Capi started as a one-man business in cast-iron statues. Twenty years later, founder Toine van de Ven sells his luxury pots around the globe in about seventy countries. Again and again, he notices that Dutch products have a good reputation. “Just like Germany, the Netherlands is a brand. We should be more aware of this.”

About one-third of all Capi pots are now produced in Tilburg. This should reach two-thirds in 2019. We aim to move full production back from China. “That is not a dream,” says Toine, “but a goal.”

China more expensive

The entrepreneur has a number of reasons for reshoring. He mentions, for example, the fluctuating dollar rate, the fact that China is becoming more expensive, better intellectual property rights in the Netherlands, transport fees and cultural differences. “It is a distant place as well as a distant culture. Here, I can just swing by the factory.” In the Dutch factory a self developed way of rotational molding is used which saves more than 50 percent on energy. This line's pots are fit for recycling as well. More environmental consciousness is key at Capi.

Reshoring means more local employment opportunities. Capi employs about thirty people in Tilburg. That is why the city values employers like Capi, more so because the company also provides jobs for people who are distanced from the labor market.

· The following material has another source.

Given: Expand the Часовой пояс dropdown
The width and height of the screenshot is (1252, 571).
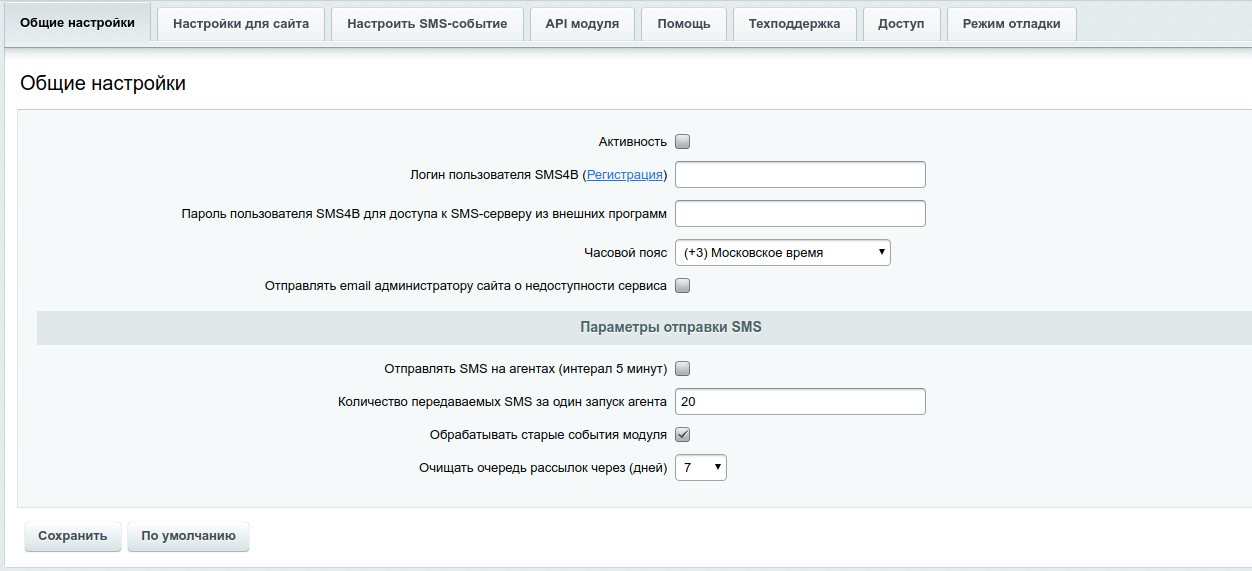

Capi currently employs eight people who started out in the Diamant work training company. If it were up to Toine, more people with occupational limitations would work in ‘regular’ companies. “In the end, they are simply Capi employees; part of the team.”

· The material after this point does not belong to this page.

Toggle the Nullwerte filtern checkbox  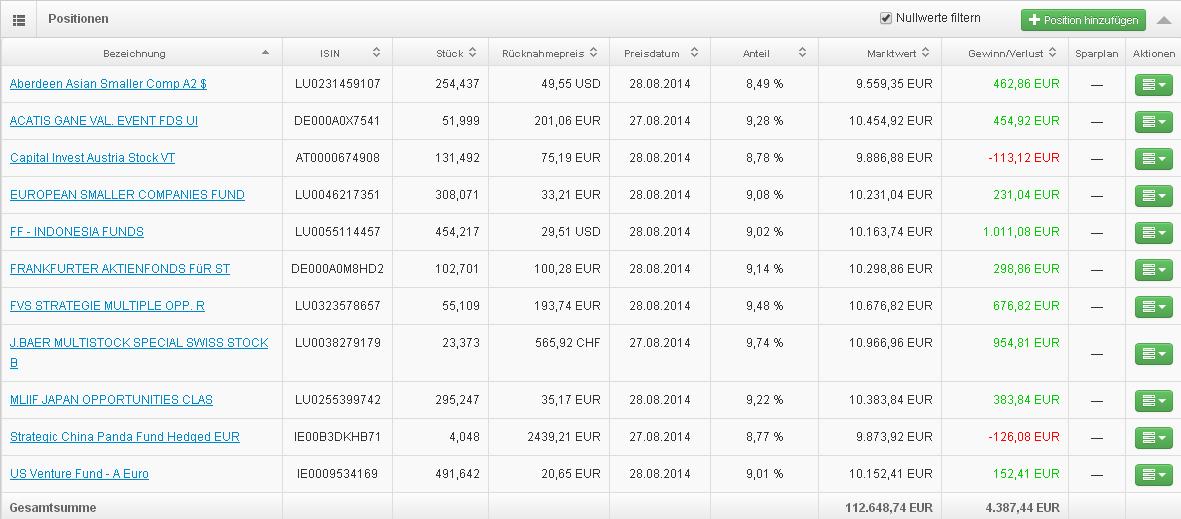click(x=886, y=18)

Doing good business in Tilburg

Toine likes the entrepreneurial climate in Tilburg. “I have everything I need here.” He mentions good infrastructure, the many networking opportunities, and the city’s positive attitude. In 2017 Capi moved to a brand new building at business park Vossenberg II. The company has doubled in size and covers a surface of 38.000m². The production capacity also has doubled to twelve robots after moving and will triple in the future.

Toine also gives back to Tilburg. He prevented Gianotten-Mutsaers, the city’s longtime book store, from closing its doors. Since that takeover, the store has grown every year. “It’s a matter of keeping the business up to date and making continuous investments. I do the same with Capi.”

That social engagement was passed on from his mother, says Toine. “She was a firm believer in reaping what you sow, and so am I now.” Corporate social responsibility is in our company’s DNA. “We are known for it in our field and that makes clients trust us.”